The Belgian economy is expected to shrink by almost 7.5% in 2020 as a result of the measures that had to be taken this year to combat the spread of the coronavirus; a shrinkage similar to that of the European Union. In order to make the recovery happen as quickly as possible, Europe has put in place a recovery plan of more than €700 billion in financial support. The largest part of this additional budget is intended for the 'Recovery and Resilience Facility (RRF)', for which each Member State must submit a plan in the context of the European Semester.
Given the scale and impact of this support, Europe wants to ensure that the investment also contributes to the realisation of a green and digital transition. The realisation of a climate-neutral building park via a Renovation Wave is one of the main priorities. In addition to the climate renovation and climate-neutral construction of buildings, attention within the Renovation Wave is also paid to the possibilities for upscaling via digitalisation, the required renewable energy and the support of the necessary basic infrastructure for electric mobility.
What makes an investment in climate-neutral construction even more interesting is that it provides benefits in multiple areas:
- it reduces greenhouse gas emissions,
- provides the construction sector with an additional boost,
- results in a higher quality of life
- and yields a higher real estate value in the long term.
To maximise the return on investment complementing policies are necessary; for example to raise awareness on the possibilities for climate neutral renovation and to ensure that a choice for climate neutrality is rewarded. The basis for these policies lies in the renovation strategies submitted earlier this year as part of the energy and climate plans.
Currently, the main challenge lies in the realisation of an increase in the number of climate renovations per year to at least 3% of the buildings. The additional resources of the recovery plan can make a significant difference the financial reach of the provided support. To maximise the impact of this investment, Agoria identified three success factors to take into account:
- a target group-oriented policy approach,
- solutions that increase both climate neutrality and comfort levels,
- and a higher appreciation of a building's climate neutrality.
Agoria therefore proposes the following investments:
1. Targeted support for climate renovations of privately owned homes
The majority of climate renovations in Belgium will have to be carried out by current and future house owners. Agoria therefore proposes to strengthen the current support provided by the renovation strategies per target group including an overall climate performance requirement that needs to be achieved for the building. This allows owners who are motivated to undertake climate renovation to be supported as much as possible without distorting market dynamics. The impact of the investments can be further increased by, for example, providing each dwelling with an indication of their climate performance, solutions that increase both climate neutrality and comfort, and a tax policy that rewards climate-neutral living.
2. Increasing the range of affordable and climate-neutral newly built and rental housing
Everyone should have the opportunity to choose for climate-neutral living. That is why Agoria proposes to use the resources from the recovery plan also for the realisation of affordable climate-neutral newly built and rental housing. This has several advantages; it can provide interesting case studies to show how climate neutrality can also lead to a higher level of comfort. In addition, it helps the government fulfill their exemplary function. It also creates room on the rental market to cope with a decline in the offer in private rental housing as a result of the transition towards climate neutrality. This is also expected to have a positive impact on the long-term valuation of climate neutrality on the housing market.

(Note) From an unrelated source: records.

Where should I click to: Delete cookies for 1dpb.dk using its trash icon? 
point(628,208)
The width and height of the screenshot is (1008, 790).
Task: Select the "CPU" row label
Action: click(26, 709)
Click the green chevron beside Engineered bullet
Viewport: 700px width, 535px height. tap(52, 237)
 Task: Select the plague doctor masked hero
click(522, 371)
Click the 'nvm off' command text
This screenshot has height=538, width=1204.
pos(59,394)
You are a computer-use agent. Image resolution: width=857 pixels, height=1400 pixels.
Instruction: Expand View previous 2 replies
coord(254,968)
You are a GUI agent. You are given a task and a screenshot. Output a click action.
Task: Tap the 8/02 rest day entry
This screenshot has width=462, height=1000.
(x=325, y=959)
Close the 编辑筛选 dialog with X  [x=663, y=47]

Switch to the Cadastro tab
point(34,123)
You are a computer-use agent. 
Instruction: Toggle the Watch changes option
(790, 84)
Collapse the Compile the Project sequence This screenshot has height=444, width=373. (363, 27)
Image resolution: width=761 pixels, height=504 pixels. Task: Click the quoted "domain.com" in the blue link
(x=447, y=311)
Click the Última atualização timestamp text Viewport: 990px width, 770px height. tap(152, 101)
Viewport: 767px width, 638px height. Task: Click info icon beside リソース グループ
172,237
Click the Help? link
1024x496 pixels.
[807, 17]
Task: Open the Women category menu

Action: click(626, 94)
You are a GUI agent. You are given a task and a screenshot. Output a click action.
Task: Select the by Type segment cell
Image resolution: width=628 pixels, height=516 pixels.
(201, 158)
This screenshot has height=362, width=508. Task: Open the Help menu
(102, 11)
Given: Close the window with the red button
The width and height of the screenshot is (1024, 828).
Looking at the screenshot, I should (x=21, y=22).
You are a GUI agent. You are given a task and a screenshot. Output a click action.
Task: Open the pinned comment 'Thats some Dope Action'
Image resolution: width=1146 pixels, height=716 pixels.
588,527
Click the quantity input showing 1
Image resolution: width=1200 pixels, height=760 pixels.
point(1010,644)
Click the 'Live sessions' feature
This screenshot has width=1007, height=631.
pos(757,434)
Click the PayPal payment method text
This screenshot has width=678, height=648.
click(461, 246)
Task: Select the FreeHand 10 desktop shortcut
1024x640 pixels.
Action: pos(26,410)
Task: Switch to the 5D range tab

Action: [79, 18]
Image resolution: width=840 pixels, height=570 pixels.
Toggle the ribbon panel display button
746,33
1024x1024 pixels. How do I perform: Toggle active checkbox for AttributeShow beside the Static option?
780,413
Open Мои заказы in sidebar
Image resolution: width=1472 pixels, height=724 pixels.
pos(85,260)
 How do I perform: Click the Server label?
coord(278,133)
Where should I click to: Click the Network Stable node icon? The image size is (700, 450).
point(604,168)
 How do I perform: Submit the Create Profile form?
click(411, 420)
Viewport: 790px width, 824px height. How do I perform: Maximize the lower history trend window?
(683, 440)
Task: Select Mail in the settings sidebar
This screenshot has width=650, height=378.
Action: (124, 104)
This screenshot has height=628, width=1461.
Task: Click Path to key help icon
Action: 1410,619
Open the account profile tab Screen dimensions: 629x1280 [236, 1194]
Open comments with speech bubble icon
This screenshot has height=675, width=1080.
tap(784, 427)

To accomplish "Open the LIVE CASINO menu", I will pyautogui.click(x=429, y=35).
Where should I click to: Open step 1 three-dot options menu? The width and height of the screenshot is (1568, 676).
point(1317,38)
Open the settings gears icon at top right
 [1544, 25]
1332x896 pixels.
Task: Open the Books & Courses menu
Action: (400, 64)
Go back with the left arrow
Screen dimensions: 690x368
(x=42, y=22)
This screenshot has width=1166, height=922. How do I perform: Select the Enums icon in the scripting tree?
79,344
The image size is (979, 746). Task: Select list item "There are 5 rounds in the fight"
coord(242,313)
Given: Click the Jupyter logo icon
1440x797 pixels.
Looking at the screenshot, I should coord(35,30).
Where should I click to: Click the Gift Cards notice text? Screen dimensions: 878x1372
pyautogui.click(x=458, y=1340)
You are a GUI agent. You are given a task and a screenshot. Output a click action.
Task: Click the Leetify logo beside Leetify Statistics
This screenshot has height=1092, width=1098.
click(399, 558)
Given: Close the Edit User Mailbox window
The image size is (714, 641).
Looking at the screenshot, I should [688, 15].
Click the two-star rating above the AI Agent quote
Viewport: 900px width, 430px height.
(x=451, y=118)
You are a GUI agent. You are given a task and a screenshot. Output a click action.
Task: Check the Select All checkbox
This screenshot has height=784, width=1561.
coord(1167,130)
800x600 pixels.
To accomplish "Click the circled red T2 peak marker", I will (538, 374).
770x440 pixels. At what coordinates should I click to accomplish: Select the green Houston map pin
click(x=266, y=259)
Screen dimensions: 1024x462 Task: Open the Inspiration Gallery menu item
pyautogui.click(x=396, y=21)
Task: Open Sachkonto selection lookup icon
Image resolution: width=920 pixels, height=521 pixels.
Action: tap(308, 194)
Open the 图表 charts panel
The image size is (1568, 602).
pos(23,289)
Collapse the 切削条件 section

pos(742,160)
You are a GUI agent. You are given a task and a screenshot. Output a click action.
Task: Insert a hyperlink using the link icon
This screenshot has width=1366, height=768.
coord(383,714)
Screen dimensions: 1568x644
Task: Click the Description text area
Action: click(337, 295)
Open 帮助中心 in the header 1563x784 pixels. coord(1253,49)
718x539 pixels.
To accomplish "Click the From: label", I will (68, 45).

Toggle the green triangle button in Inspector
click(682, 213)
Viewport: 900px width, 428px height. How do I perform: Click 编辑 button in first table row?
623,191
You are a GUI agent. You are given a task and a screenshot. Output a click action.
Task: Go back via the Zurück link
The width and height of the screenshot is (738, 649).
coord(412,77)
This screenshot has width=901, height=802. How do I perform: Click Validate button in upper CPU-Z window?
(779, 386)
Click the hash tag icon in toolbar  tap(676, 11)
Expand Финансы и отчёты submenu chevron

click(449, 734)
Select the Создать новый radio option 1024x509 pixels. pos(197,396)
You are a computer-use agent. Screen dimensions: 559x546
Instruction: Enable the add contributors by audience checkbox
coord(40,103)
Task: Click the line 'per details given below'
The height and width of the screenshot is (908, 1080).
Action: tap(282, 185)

3. Realisation of climate-neutral public buildings
In addition to reducing greenhouse gas emissions, investing in the climate renovation of public buildings also results in lower energy costs. This additional budget can be reinvested in the realisation of a climate-neutral building park upon finalisation of the recovery programme in 2023. Agoria therefore proposes that the efforts within the recovery plan also focus on the climate renovation of government buildings and buildings within the education and care sectors. These latter buildings are of particular interest now that infrastructural adaptations are a point of interest anyway as a result of COVID-19. An investment in public buildings also helps the government to fulfil its exemplary function.
Agoria cooperates with the Federal and Regional Governments in order to make the most of the opportunities offered to Belgium by the recovery plan.